キス魔な御曹司は親友の妹が欲しくて必死です
「伯父さんは、俺が茉緒と付き合うことに反対ですか?」
敵になるか味方になるか。
口を噤んで俺を見つめる伯父の返答を待ったのはほんの数秒のはずだが、とてつもなく長い時間に感じた。
「私は否定も肯定もしないよ。智成がどうするか、静観するとしよう」
息を張り詰め待っていた答えがそれでかくっと脱力した。
まさかどちらでもないとは思わなかった。
強い味方ができるかもと思っていたが仕方がない。反対されないだけでも良しとしよう。
「ただ、これだけは言っておこう。
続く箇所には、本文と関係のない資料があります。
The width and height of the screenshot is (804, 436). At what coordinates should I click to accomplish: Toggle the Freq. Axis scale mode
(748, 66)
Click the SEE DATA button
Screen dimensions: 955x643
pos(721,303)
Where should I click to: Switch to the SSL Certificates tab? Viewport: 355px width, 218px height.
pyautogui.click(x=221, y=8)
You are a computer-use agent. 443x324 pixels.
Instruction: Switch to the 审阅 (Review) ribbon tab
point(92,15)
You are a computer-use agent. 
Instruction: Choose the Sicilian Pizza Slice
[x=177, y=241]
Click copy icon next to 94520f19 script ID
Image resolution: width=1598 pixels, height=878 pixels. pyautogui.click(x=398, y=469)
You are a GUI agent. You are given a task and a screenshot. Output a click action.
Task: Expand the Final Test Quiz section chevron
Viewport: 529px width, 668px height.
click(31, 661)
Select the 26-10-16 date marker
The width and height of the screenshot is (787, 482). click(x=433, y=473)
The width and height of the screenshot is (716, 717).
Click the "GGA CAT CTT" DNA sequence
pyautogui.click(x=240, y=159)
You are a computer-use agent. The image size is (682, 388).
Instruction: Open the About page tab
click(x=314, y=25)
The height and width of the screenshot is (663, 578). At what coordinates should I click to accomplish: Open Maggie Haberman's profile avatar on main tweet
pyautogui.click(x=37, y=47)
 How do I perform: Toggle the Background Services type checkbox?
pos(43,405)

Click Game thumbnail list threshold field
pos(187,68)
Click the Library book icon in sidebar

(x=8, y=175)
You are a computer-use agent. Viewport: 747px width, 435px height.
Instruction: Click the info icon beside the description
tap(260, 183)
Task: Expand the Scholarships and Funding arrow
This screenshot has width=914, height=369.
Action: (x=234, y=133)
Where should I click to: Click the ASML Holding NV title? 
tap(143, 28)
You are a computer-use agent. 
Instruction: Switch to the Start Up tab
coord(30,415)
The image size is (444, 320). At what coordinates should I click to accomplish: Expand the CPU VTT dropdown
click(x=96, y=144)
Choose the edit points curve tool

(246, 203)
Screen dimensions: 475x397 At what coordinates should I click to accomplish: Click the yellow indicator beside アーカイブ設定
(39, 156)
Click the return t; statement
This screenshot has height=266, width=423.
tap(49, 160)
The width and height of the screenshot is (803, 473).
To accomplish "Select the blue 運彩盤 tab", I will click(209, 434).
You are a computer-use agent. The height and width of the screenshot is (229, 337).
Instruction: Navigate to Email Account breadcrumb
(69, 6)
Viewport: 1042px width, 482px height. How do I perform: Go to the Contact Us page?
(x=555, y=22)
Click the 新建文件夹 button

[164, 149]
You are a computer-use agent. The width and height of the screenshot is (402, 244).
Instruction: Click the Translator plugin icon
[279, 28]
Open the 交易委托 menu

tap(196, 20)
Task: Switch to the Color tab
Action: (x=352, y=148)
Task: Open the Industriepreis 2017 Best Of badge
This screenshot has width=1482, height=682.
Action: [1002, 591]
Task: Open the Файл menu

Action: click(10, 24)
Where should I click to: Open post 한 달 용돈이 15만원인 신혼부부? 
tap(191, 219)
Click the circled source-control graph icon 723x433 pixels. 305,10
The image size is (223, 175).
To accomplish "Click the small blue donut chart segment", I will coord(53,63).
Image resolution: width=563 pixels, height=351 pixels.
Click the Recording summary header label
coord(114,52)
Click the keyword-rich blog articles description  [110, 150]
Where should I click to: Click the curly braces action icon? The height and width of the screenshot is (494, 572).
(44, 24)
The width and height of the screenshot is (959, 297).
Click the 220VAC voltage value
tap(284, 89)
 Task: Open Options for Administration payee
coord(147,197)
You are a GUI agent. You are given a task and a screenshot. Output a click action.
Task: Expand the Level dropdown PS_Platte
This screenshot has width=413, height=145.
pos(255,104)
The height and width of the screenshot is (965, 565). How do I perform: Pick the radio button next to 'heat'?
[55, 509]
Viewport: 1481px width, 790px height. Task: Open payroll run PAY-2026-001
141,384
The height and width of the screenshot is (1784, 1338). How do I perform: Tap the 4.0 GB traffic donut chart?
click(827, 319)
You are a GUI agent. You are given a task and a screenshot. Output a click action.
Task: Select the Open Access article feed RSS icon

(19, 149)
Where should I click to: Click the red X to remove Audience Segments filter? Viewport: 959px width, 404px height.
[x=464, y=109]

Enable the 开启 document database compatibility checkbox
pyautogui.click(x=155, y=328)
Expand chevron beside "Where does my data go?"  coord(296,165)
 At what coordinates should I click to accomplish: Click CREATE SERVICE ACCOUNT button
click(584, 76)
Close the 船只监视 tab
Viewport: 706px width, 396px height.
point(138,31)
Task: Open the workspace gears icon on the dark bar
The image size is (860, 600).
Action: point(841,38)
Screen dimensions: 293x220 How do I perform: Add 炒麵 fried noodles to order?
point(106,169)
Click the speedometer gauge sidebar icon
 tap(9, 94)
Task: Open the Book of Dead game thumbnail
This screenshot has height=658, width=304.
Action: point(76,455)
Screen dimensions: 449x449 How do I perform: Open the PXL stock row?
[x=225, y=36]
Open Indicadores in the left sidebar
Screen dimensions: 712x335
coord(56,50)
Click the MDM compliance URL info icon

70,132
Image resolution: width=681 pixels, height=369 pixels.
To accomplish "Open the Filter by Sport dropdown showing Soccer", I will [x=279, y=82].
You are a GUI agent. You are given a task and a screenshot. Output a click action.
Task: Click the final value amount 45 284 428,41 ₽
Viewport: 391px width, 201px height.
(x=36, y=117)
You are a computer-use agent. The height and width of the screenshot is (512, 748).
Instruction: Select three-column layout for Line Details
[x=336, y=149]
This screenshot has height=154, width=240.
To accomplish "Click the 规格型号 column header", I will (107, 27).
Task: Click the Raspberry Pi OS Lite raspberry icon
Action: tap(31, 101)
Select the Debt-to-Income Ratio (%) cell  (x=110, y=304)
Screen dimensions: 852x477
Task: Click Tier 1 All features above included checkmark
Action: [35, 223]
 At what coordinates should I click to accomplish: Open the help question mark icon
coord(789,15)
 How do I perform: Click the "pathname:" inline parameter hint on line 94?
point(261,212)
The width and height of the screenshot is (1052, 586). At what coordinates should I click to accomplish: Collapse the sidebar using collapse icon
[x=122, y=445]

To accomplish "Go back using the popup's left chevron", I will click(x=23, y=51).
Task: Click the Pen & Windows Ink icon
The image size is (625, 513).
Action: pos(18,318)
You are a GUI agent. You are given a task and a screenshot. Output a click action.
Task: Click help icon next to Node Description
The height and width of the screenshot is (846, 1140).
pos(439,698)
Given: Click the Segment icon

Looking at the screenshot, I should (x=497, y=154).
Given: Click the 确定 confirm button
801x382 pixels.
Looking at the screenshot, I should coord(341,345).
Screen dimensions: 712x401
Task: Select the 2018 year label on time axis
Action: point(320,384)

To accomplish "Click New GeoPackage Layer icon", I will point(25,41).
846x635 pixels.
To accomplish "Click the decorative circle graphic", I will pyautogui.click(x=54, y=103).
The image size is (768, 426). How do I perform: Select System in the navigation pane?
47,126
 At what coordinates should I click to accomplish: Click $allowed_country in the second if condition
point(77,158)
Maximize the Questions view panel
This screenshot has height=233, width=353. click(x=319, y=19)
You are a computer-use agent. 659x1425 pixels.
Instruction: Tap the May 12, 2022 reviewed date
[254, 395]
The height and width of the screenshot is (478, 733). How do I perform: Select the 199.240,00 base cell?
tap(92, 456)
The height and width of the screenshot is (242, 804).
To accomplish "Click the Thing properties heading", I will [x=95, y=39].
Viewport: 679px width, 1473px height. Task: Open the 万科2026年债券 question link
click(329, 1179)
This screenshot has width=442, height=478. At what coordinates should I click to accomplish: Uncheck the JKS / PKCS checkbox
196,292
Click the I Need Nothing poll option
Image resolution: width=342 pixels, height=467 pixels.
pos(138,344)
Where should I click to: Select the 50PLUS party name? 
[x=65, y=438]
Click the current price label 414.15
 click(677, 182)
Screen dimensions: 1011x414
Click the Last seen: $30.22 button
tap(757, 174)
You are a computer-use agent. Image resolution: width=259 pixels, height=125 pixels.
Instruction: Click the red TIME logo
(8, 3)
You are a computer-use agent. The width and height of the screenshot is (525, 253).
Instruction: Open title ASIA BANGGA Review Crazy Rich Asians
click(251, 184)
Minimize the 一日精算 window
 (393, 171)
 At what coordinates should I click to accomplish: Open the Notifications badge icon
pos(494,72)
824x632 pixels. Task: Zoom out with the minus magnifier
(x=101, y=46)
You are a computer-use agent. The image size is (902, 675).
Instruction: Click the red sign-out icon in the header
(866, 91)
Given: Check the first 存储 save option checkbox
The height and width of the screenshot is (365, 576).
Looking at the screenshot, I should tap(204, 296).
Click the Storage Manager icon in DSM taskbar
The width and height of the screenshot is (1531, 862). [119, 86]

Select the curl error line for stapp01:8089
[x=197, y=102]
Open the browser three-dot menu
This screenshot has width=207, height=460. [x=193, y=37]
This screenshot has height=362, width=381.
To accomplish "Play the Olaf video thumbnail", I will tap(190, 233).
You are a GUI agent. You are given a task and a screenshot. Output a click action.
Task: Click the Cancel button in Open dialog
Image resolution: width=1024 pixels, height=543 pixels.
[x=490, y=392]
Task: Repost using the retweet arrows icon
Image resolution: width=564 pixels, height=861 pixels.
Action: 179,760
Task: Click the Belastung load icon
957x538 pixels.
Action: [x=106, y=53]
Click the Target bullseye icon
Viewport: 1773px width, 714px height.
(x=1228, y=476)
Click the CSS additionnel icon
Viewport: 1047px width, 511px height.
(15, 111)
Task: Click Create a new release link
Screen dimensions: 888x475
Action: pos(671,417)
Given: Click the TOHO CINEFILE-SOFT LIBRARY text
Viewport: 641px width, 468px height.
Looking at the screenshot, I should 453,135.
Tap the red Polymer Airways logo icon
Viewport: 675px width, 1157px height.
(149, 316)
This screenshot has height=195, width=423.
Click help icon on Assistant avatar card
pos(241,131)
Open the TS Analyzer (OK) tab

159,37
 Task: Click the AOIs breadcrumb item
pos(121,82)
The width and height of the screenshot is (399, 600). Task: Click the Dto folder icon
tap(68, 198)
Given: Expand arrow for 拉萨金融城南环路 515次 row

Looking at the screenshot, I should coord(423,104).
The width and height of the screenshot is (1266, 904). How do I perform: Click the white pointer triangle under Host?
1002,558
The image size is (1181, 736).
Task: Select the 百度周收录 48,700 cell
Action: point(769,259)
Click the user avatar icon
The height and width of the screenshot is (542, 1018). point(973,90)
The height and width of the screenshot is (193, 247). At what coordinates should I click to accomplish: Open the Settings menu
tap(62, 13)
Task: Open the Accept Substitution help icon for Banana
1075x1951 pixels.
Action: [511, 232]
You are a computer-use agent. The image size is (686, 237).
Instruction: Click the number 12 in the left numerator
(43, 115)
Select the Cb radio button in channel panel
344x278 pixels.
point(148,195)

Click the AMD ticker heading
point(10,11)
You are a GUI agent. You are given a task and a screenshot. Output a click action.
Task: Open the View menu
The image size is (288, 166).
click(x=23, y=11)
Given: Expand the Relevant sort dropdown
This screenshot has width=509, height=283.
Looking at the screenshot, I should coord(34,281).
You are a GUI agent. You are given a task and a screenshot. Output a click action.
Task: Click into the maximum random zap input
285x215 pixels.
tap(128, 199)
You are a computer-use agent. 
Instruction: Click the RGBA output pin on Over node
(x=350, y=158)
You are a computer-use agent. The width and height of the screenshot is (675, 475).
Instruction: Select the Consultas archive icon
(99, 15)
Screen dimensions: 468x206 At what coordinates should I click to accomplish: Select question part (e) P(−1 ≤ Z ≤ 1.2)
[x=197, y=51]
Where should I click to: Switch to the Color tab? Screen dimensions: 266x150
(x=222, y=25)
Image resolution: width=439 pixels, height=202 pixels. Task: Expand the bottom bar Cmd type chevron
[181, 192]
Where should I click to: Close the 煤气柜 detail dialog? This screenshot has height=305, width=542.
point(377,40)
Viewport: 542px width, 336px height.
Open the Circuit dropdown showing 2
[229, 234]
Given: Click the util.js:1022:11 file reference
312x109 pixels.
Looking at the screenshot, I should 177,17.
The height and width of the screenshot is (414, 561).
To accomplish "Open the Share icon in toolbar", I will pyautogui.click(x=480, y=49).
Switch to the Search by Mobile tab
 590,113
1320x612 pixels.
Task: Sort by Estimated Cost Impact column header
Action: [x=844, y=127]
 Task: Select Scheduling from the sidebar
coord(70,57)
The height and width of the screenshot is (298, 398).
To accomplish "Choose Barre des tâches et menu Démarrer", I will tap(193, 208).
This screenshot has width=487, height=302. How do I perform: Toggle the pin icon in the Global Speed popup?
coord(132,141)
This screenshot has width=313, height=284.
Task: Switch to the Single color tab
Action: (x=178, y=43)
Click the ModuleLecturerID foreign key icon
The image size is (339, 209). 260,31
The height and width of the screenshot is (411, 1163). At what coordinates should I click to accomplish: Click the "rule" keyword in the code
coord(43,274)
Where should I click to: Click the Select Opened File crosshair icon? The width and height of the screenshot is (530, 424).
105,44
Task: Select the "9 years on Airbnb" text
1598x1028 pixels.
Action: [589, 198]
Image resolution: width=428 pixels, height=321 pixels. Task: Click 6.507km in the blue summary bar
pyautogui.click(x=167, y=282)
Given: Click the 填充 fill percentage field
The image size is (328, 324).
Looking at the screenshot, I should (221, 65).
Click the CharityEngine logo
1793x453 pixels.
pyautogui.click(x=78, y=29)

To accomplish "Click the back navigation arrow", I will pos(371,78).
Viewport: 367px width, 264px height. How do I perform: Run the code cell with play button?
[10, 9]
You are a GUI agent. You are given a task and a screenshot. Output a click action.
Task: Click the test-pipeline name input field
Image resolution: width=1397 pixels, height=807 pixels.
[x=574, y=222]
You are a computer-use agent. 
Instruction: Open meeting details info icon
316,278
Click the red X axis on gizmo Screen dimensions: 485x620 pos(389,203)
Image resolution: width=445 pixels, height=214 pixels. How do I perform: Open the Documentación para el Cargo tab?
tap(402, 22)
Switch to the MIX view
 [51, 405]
たとえ有川くんと結婚しなくてもわが社に悪影響はない。それくらいのことで揺るぐような組織ではないからな」
「それを聞いて、安心しました」
有川の件は無理に推し進めたいものではないと聞いて安心した。
これなら、両親に茉緒のことを話しても無闇に反対されることはないだろう。
やはり伯父に話をしておいてよかった。
後は有川本人に俺には結婚の意思はないと伝えればいいだけだ。
簡単だと思っていたのだが、少し問題があった。
有川は親が決めた見合い相手だ。
だが、今回の会食は会食であって見合いではない。
有川社長も娘も見合いや結婚の話をしていない。
そこにいきなり俺が有川とは結婚するつもりはないと言ってもおかしな話になる。
これは、放っといておけば流れる話なのでは? と思ったがそうはいかないみたいだ。